• _Short exercise_
In the comment thread about the architecture project, what does the commenter who writes "As an architect in the public realm" say is important?

• _Page text_
I would have imagined and architect's/designer's commentary to have more substance than what I'm seeing here.
I'm not sure what kind of substance you're looking for. As an architect in the public realm, it's important to take the public's opinion into account, however informed or uninformed it might be.
Your description of the project as “quite beautiful” and merely “different” is hardly the apogee of insightful architectural criticism as you seem to think is warranted to counteract the other readers’ opinions you don’t agree with. Perhaps you can share a more detailed comment that justifies your basis for liking what most agree is a capricious and formally shallow solution. And I’d note that being ‘different’ is easy. Being good is quite something else. Libeskind is ‘different’ in the way that a chef adding cat shit to a Caesar salad would be ‘different’. But few would say that either a Libeskind design or a feces-laden salad would be ‘good’.
Your description of the project as “quite beautiful” and merely “different” is hardly the apogee of insightful architectural criticism as you seem to think is warranted to counteract the other readers’ opinions you don’t agree with. Perhaps you can share a more detailed comment that justifies your basis for liking what most agree is a capricious and formally shallow solution. And I’d note that being ‘different’ is easy. Being good is quite something else. Libeskind is ‘different’ in the way that a chef adding cat shirt to a Caesar salad would be ‘different’. But few would say that either a Libeskind design or a feces-laden salad would be ‘good’.
The arguments here apply to a lot we see now elsewhere. Heaven help us if we agreed on everything.

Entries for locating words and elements
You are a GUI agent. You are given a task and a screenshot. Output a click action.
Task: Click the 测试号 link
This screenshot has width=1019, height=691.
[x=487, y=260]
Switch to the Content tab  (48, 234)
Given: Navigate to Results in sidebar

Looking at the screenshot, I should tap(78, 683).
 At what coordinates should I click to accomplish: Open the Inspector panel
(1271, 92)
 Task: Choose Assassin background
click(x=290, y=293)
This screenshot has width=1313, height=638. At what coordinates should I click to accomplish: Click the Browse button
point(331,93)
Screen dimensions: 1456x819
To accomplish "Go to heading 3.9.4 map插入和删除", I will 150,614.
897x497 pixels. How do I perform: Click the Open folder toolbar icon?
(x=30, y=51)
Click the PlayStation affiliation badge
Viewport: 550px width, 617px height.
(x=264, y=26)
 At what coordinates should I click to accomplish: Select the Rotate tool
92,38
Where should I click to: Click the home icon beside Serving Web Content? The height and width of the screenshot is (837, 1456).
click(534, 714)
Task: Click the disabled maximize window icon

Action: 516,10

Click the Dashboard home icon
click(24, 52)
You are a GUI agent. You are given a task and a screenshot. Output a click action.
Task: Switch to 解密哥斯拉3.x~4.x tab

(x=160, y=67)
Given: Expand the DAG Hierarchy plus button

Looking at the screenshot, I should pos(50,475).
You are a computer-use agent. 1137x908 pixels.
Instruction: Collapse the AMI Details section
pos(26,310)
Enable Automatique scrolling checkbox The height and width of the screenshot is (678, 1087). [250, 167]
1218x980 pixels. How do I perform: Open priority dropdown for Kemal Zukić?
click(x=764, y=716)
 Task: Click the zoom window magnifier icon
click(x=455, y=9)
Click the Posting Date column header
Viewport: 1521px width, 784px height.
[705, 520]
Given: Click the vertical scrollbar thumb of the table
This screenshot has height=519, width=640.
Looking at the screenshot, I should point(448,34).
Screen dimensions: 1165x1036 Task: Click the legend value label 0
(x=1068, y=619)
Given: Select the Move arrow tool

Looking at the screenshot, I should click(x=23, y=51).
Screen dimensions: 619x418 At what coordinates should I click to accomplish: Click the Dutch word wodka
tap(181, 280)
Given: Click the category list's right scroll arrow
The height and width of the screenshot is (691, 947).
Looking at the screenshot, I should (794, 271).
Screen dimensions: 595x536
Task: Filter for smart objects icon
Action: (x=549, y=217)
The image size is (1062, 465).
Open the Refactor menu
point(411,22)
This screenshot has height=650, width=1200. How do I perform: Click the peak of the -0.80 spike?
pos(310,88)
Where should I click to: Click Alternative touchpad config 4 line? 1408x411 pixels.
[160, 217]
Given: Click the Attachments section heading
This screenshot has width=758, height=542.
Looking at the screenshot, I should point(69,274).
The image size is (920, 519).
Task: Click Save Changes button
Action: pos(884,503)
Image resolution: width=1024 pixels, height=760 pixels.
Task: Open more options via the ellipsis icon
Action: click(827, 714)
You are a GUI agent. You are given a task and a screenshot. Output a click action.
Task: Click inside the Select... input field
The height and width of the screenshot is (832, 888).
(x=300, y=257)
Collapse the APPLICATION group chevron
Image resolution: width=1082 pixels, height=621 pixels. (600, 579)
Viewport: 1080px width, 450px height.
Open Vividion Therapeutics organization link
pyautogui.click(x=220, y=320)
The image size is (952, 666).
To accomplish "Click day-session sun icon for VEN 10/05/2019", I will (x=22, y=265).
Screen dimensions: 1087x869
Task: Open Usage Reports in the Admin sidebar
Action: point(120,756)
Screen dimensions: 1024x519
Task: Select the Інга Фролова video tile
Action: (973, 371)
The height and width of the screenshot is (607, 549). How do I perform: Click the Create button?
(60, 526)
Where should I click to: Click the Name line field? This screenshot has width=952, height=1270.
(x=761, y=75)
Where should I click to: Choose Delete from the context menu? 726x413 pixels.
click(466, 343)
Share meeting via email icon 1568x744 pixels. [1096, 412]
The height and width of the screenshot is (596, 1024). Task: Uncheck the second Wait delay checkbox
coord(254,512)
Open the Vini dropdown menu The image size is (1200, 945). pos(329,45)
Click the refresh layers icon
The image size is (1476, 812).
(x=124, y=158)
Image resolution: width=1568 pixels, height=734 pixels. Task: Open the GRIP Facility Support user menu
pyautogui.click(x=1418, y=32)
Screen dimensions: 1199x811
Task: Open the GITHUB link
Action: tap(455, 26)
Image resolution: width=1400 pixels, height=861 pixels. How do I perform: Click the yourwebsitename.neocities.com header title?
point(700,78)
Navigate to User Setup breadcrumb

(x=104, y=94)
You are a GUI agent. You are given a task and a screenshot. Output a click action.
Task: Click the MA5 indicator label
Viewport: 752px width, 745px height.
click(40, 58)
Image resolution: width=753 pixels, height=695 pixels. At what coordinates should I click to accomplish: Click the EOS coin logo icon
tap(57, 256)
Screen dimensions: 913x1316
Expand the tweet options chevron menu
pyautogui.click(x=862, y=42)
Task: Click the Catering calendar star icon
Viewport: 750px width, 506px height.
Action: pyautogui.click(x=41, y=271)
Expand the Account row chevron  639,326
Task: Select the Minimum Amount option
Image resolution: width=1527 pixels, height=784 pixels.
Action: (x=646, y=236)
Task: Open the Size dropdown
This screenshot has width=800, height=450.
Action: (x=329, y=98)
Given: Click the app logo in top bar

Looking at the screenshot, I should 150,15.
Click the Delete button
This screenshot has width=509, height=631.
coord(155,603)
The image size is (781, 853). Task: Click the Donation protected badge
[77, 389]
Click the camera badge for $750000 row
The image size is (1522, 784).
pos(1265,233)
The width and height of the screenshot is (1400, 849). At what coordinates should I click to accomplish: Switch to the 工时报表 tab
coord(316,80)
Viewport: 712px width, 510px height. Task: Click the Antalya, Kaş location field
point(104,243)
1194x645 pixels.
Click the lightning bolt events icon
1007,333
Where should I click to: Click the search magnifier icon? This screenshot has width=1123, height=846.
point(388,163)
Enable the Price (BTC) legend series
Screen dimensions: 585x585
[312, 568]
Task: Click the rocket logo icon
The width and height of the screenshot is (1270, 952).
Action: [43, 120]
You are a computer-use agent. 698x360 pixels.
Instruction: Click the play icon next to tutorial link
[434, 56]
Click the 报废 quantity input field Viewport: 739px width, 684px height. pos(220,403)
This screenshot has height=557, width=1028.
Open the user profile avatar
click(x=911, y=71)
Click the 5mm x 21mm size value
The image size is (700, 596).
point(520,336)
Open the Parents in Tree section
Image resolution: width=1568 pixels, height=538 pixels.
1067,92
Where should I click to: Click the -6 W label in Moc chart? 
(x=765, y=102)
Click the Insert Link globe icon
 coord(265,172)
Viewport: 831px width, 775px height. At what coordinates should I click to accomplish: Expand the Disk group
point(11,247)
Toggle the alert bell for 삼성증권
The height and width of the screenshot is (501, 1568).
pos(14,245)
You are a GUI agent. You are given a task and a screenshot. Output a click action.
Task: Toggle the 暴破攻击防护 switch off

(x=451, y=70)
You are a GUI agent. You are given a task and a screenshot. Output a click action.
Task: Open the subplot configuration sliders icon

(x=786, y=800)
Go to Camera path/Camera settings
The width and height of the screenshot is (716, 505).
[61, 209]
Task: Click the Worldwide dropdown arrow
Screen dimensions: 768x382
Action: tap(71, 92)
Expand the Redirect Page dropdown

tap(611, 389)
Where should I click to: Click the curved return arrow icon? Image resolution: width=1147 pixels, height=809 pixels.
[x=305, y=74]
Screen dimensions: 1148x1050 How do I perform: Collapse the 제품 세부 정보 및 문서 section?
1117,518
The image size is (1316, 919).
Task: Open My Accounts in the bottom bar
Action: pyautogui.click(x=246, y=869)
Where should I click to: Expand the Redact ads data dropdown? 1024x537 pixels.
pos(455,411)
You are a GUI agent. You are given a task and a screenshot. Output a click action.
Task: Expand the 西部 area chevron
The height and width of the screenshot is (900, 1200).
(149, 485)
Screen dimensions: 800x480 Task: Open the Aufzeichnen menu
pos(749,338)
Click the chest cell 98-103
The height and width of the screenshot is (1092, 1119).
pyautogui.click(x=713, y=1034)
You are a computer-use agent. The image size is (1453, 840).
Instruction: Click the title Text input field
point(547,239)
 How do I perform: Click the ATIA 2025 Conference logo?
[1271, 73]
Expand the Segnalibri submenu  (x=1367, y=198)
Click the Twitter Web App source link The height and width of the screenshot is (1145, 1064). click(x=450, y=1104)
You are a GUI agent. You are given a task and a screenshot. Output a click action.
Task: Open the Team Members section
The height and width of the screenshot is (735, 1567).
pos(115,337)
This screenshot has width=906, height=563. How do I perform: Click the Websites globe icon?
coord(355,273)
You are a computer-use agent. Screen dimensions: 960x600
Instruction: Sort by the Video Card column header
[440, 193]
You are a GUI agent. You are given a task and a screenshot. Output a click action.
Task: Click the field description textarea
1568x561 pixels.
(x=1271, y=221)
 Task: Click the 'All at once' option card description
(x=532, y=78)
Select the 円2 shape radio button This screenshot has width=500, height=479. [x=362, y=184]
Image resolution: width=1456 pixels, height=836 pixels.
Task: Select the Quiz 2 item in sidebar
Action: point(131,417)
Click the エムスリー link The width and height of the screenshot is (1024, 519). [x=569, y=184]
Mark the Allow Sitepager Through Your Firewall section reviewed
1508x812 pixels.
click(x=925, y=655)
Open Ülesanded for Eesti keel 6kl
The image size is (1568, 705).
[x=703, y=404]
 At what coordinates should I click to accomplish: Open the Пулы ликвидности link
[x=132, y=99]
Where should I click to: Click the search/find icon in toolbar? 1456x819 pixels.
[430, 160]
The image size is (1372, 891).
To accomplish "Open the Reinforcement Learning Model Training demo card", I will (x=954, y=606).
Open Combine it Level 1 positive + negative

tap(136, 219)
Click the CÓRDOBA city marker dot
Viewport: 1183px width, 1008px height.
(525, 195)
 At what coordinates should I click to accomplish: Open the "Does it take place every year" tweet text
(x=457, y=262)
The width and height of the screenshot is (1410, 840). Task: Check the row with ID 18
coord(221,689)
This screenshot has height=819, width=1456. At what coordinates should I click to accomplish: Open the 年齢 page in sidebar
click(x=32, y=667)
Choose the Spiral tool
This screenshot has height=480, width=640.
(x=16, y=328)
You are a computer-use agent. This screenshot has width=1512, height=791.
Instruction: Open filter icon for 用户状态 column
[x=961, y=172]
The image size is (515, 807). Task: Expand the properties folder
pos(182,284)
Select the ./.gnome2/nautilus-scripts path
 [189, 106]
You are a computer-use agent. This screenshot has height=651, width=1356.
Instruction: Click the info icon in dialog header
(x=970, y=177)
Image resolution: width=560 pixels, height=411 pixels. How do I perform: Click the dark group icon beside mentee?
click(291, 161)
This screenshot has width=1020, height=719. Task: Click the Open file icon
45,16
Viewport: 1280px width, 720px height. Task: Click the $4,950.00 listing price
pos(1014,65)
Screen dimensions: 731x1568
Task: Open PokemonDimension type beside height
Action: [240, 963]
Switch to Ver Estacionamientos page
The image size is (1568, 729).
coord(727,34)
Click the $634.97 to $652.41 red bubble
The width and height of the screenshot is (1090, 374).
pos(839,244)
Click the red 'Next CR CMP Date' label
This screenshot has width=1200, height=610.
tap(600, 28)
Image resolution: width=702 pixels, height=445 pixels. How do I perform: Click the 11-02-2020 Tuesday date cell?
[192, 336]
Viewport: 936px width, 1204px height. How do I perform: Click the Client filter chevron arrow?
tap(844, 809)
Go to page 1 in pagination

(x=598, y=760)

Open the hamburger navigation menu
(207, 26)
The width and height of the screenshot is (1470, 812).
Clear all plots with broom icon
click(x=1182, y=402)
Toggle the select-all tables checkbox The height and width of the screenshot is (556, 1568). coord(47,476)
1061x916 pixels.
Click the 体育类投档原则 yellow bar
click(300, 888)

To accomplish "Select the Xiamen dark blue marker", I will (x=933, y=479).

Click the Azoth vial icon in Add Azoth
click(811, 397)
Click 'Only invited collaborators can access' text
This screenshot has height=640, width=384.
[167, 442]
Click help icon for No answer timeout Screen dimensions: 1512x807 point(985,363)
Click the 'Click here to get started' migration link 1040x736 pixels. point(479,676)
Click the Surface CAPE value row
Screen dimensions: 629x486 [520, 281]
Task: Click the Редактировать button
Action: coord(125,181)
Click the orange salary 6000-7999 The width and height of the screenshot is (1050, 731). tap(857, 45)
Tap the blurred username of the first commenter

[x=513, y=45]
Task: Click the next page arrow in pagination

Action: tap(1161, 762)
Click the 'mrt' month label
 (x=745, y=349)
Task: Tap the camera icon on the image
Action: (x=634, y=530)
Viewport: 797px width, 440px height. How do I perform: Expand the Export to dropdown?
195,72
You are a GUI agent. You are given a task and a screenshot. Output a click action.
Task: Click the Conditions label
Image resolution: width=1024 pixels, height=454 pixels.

• _Answer to this task_
Taking the public's opinion into account, however informed or uninformed it might be.